As per comments that I have made in the Teaching Practical and Applied Ethics Facebook group, let me say this: The winner of The Splintered Mind contest (go here) that solicited arguments designed to convince people to donate to charity, namely, the Singer/Lindauer entry about an effort to prevent “blindness,” reproduces ableism and ableist biases against disabled people, employs ableist language to represent disability as a poignantly tragic human property, and ignores the ways that the charity industry depoliticizes and naturalizes disability and other social and political phenomena.
These egregious aspects of the Singer/Lindauer argument are summed up in remarks included in their entry: “How much would you pay to prevent your own child becoming blind? Most of us would pay $25,000, $250,000, or even more, if we could afford it.”
Representations of disabled people as tragic and in need of repair almost always come out as the winners of any contest in which they have been entered as a contender. Just think of the Academy Awards. How many films that represent disability (especially blindness) as a disadvantageous natural characteristic that must be overcome have won the major prizes, including (repeatedly) Best Film of the Year? (If you aren’t sure, please do a google search.)

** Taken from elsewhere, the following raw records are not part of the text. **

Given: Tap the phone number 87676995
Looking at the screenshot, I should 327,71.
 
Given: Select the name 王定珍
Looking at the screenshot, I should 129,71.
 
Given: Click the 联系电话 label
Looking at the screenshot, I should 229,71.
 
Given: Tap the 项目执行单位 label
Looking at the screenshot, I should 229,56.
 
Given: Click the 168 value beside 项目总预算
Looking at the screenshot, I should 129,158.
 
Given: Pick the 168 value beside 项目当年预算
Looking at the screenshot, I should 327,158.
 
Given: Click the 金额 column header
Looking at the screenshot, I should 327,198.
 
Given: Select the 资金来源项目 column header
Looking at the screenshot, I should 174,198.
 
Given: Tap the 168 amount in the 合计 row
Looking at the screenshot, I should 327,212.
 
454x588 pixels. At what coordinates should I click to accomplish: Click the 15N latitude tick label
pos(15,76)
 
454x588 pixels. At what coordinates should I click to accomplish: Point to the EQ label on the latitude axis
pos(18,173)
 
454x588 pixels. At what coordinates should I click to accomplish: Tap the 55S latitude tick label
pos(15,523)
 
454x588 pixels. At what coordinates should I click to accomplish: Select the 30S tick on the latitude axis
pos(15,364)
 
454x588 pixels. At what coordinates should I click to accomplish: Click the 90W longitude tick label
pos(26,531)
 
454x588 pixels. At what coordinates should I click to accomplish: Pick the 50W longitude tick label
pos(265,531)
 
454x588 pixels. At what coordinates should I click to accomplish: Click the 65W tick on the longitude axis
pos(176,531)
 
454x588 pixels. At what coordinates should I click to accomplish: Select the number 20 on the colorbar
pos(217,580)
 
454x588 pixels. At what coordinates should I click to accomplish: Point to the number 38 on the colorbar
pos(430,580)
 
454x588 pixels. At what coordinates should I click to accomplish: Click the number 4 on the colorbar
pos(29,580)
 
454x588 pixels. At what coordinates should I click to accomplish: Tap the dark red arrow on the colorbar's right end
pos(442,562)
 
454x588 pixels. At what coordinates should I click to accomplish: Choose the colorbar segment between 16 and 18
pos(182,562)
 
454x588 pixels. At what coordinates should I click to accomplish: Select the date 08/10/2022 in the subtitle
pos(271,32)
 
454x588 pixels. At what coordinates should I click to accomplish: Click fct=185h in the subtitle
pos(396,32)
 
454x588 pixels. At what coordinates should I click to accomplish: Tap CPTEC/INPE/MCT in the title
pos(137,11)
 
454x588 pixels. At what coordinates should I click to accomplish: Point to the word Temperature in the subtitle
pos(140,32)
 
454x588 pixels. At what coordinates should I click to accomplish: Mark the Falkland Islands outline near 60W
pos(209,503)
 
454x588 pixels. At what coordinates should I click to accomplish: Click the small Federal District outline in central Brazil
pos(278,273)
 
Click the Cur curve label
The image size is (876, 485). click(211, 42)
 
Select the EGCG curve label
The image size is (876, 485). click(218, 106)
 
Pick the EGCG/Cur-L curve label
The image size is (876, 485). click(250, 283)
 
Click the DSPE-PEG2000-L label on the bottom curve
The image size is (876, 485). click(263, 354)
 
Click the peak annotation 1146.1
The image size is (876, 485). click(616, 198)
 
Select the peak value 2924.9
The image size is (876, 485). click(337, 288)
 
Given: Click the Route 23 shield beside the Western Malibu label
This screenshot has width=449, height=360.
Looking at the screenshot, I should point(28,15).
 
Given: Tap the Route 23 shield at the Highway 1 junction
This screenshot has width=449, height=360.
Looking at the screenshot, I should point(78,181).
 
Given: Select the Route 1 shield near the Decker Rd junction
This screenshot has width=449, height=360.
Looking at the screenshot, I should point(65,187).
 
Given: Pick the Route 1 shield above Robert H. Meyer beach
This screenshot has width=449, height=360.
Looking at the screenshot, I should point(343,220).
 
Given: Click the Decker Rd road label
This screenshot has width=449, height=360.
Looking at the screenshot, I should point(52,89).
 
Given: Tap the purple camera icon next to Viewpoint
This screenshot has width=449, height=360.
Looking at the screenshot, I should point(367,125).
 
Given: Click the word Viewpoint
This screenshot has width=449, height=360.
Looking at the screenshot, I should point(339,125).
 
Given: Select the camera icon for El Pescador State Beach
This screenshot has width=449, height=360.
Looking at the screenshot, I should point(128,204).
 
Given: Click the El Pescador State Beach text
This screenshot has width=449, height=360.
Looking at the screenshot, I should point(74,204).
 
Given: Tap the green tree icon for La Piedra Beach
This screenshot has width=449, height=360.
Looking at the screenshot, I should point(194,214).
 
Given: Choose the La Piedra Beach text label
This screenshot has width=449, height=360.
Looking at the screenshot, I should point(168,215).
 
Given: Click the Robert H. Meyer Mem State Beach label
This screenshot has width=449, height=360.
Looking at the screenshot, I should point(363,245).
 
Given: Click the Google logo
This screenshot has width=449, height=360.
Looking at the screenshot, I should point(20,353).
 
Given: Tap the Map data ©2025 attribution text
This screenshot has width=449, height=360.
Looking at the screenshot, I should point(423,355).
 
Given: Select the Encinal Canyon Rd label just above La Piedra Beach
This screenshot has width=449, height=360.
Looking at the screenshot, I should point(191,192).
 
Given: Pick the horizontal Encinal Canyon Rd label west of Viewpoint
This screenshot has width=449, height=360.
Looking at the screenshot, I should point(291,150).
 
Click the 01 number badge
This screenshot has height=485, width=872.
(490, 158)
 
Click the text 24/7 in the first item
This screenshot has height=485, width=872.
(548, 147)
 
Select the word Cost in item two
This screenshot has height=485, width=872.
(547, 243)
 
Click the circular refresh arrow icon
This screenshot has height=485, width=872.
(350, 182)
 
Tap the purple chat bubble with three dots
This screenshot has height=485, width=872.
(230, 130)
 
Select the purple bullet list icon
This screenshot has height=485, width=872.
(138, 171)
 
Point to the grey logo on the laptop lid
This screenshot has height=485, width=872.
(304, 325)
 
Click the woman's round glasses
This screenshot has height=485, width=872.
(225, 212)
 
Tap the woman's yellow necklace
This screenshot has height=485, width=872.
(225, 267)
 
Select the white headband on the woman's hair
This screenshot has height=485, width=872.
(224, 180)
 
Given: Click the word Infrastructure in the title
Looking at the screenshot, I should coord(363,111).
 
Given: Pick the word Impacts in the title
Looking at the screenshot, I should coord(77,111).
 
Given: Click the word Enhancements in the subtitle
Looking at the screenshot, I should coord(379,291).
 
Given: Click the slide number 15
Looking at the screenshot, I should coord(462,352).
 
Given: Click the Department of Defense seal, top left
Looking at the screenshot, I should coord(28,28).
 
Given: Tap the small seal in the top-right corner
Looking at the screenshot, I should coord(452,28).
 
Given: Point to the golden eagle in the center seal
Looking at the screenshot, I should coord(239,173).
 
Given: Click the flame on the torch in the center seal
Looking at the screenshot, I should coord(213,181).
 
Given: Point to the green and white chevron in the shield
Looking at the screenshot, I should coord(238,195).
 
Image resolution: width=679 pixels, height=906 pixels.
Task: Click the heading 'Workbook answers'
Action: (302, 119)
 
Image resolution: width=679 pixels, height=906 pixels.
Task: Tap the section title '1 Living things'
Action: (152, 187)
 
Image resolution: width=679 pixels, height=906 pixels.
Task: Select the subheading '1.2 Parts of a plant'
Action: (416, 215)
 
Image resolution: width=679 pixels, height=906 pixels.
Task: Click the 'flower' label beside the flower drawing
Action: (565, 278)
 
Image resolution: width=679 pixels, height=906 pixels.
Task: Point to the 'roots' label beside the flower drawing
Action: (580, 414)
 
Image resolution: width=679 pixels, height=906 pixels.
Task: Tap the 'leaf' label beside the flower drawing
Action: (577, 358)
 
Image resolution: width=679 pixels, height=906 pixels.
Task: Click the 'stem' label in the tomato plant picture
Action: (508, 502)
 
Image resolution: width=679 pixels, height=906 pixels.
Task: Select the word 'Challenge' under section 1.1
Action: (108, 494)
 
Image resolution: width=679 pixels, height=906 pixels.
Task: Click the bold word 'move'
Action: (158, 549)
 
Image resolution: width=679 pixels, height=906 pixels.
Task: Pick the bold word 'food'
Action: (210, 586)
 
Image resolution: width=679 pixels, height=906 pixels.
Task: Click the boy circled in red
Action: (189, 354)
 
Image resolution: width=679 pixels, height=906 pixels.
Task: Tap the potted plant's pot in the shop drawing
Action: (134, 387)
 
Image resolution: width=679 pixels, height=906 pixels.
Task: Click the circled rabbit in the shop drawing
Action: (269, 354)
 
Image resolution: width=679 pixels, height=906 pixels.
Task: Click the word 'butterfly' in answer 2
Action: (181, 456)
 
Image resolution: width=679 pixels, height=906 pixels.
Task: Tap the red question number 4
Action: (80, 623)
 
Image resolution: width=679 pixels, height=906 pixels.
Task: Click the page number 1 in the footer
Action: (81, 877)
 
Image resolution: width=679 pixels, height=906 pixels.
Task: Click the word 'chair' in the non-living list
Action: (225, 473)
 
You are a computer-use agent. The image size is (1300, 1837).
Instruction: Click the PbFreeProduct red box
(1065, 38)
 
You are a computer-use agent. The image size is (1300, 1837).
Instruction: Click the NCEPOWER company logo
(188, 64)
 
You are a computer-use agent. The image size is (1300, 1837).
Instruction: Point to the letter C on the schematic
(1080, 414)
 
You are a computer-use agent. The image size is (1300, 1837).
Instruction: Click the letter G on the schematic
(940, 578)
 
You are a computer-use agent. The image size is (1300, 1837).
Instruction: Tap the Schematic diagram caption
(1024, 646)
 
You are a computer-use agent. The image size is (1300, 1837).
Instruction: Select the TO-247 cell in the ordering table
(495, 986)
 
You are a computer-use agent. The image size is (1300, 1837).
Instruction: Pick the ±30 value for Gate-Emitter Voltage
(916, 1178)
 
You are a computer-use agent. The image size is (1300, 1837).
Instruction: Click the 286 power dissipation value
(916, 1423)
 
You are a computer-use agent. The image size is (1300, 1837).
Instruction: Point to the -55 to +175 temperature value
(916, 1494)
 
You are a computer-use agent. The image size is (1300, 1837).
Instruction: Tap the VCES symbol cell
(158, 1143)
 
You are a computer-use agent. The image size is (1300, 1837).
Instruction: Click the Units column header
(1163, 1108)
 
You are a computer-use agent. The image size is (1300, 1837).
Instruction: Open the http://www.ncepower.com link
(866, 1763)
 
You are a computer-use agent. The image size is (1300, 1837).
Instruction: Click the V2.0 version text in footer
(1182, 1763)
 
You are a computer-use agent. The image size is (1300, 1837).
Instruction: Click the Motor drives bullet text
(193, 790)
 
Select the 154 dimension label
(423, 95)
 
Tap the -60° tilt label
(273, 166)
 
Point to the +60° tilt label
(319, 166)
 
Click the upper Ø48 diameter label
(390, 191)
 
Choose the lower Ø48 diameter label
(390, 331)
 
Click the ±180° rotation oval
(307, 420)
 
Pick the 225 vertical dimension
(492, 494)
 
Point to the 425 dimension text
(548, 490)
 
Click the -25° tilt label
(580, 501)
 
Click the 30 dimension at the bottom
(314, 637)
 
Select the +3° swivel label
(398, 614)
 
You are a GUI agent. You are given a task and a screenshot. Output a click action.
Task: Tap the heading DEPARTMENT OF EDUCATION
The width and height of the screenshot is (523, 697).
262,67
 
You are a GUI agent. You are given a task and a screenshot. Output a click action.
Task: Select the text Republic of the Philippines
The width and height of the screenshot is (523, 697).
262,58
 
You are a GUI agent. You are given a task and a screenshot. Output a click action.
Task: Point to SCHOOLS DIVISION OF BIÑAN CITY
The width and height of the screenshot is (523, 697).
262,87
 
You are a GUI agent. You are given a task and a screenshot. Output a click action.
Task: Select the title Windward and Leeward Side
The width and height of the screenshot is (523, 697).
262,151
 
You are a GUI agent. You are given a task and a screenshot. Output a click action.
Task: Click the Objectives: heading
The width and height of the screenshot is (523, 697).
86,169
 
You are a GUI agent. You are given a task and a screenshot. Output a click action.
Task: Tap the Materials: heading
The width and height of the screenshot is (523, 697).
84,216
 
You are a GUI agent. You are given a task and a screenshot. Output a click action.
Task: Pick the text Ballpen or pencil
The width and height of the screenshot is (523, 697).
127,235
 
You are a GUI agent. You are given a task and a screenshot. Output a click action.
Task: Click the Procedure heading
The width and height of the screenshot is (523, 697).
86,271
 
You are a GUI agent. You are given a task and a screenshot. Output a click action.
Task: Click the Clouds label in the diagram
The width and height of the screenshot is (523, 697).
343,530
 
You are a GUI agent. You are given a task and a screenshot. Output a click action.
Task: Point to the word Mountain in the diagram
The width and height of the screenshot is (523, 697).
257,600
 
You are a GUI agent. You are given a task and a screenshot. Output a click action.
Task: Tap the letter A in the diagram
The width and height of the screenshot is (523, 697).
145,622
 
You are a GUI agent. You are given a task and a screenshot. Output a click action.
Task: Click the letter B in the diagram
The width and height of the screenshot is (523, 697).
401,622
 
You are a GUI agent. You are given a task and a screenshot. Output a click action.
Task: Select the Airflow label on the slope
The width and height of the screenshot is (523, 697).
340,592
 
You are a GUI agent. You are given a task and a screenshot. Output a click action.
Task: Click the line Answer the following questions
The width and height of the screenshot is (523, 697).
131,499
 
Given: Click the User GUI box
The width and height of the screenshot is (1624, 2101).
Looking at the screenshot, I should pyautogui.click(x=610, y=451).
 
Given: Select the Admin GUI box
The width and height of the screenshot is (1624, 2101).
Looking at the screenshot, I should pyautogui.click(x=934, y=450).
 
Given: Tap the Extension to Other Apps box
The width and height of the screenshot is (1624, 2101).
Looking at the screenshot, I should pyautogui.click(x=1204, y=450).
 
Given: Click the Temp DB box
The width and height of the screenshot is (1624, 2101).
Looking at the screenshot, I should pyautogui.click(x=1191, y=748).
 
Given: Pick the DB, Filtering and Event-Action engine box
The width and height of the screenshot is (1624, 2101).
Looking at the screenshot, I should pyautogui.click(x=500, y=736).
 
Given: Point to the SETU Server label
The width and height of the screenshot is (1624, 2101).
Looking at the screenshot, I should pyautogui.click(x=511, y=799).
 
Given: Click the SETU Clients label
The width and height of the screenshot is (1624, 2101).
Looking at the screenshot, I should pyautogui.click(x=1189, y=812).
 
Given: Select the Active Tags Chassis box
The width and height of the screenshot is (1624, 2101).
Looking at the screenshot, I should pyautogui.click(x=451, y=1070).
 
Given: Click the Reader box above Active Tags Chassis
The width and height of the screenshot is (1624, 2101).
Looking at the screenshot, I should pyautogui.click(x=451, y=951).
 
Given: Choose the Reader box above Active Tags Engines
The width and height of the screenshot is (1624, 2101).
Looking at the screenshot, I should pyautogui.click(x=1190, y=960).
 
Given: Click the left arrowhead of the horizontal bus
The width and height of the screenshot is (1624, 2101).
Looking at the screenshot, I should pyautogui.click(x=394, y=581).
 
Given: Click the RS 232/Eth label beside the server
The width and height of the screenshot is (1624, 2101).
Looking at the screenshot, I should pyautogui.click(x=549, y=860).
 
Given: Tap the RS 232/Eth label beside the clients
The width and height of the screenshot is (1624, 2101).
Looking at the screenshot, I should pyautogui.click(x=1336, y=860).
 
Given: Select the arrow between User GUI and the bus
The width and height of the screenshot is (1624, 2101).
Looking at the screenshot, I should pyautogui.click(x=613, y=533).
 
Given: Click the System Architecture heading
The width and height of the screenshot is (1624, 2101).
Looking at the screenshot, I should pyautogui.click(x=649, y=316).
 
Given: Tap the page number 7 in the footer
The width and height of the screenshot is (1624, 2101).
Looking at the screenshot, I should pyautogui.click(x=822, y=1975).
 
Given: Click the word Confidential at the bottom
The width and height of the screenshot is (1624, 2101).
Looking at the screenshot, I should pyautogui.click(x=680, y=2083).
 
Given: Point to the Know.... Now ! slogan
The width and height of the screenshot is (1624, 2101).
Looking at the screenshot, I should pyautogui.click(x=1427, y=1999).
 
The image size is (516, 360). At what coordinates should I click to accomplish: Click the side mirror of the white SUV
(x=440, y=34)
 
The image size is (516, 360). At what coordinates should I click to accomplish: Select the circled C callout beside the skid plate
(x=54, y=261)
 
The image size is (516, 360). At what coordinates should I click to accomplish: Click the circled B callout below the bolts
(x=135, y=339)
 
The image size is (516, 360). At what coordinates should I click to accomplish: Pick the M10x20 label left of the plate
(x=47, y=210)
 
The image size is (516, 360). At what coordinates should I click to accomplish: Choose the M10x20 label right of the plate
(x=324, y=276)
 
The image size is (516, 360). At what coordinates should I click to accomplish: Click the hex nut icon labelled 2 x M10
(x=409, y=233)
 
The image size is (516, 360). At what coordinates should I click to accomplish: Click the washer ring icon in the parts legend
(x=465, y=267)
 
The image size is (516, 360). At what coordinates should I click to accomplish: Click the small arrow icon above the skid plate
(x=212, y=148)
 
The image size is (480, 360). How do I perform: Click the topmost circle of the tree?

I hope that Eric Schwitzgebel, Fiery Cushman, Peter Singer, and Matthew Lindauer will reflect upon how this sort of discourse on disability—a discourse that now, that is, once again, has been put into wide circulation in philosophy—works to undermine attempts to improve the status and treatment of disabled philosophers in the profession and of disabled people in society in general.
That an oppressive representation of disabled people could garner the most votes from philosophers in this contest says a great deal about the extent to which it is acceptable and indeed rewarded in philosophy and academia more generally to demean disabled people and engineer ways to conceptually and materially eliminate us.
I’m not sure who the target of your complaint is.
According to the site, that entry won because it met the winning criteria – moving the needle most in getting people to donate to the requisite charity. The referees didn’t award it the win because they thought the argument good or well-formed, or convincing. It simply had the effect sought after. The comparison, then, to the Academy Awards is not apt – as it was not voted the winner by anybody.
Perhaps it would have been better for the argument’s authors to argue that people should donate to a charity that would help restructure society in such a way that people without sight would not face the disabling effects that they do now. Though, they wouldn’t have been able to make the claim that $25 will do the trick.
Further, the idea that a sighted child loses something of value by becoming un-sighted,even leaving aside social disabling conditions, seems compatible with much work in disability studies. One might also say that a person who is unable to hear loses something of value if a surgery permits them to hear. This view doesn’t take any stand on whether it’s better, full stop, to hear or see or not to have those abilities. It is to take a stand about the losing of something which has made life valuable.